» **Stated goal**: Can you retype the data below, from the line containing "Click the Notepad" through the line containing "Action: [x=115, y=290]", with both of those lines included?

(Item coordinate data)
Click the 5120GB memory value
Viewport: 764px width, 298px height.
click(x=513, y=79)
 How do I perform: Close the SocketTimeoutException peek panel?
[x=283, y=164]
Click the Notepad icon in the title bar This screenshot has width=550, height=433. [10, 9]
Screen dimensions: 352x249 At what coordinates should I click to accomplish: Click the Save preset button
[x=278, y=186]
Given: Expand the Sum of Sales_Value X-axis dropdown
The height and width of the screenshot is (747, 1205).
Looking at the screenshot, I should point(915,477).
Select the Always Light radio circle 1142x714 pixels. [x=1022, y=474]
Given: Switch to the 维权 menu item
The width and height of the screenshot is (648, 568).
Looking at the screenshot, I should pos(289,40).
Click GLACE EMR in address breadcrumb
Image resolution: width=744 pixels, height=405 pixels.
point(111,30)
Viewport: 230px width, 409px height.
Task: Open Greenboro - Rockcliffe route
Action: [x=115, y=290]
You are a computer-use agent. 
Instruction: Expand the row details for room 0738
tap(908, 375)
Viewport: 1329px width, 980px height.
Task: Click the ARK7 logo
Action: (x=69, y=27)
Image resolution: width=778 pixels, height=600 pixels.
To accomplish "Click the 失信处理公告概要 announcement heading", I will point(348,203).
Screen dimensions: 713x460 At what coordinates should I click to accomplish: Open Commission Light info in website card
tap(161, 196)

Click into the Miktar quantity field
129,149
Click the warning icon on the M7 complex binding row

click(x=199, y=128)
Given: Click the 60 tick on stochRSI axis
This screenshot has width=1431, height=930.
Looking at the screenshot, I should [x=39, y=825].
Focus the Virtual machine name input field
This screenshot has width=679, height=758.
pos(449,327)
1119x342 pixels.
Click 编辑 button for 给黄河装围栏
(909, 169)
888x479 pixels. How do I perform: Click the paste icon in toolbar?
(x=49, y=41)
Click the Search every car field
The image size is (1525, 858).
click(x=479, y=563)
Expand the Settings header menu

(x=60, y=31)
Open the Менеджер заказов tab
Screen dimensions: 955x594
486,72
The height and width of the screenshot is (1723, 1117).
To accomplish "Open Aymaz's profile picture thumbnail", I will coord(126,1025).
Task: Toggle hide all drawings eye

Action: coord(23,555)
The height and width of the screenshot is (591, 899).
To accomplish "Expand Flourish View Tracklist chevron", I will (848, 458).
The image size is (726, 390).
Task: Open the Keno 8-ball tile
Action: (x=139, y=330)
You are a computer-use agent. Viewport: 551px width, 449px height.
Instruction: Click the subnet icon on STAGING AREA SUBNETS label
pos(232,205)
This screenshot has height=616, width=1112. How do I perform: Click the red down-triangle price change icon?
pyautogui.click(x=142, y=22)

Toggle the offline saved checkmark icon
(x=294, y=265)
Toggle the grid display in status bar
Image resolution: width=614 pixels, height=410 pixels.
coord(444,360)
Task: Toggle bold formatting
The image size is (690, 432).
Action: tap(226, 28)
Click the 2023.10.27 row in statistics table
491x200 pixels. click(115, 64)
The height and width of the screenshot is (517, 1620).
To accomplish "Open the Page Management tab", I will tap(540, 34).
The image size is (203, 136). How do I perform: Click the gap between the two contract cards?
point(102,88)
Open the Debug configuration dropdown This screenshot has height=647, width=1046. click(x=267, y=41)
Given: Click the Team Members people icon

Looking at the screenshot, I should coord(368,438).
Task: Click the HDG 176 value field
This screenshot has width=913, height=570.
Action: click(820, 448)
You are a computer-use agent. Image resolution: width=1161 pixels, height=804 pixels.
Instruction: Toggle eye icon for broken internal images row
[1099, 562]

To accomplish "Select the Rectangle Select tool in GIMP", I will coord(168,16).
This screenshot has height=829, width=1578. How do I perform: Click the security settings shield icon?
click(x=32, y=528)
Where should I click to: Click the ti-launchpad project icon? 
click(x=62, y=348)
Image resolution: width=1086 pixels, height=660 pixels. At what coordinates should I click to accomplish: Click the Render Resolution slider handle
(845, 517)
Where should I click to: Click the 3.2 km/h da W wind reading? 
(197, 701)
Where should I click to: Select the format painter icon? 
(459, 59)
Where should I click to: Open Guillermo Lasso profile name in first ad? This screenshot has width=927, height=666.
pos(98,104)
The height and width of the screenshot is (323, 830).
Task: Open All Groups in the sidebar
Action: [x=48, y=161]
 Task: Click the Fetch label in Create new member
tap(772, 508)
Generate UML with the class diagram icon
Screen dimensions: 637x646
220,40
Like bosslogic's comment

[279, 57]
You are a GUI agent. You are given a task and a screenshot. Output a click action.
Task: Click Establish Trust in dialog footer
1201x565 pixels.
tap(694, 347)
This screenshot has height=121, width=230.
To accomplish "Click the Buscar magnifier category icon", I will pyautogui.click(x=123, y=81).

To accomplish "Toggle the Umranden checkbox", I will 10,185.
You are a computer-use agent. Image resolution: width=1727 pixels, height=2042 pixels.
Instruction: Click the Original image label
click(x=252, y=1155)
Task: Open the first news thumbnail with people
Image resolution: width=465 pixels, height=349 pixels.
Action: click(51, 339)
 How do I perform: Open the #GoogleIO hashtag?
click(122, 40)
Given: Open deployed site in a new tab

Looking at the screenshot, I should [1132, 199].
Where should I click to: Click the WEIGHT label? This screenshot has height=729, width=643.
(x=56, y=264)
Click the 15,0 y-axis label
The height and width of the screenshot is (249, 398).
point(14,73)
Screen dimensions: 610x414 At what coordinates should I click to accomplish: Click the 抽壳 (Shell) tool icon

» **Answer for the task**:
Click the Notepad icon in the title bar This screenshot has width=550, height=433. [10, 9]
Screen dimensions: 352x249 At what coordinates should I click to accomplish: Click the Save preset button
[x=278, y=186]
Given: Expand the Sum of Sales_Value X-axis dropdown
The height and width of the screenshot is (747, 1205).
Looking at the screenshot, I should point(915,477).
Select the Always Light radio circle 1142x714 pixels. [x=1022, y=474]
Given: Switch to the 维权 menu item
The width and height of the screenshot is (648, 568).
Looking at the screenshot, I should pos(289,40).
Click GLACE EMR in address breadcrumb
Image resolution: width=744 pixels, height=405 pixels.
point(111,30)
Viewport: 230px width, 409px height.
Task: Open Greenboro - Rockcliffe route
Action: [x=115, y=290]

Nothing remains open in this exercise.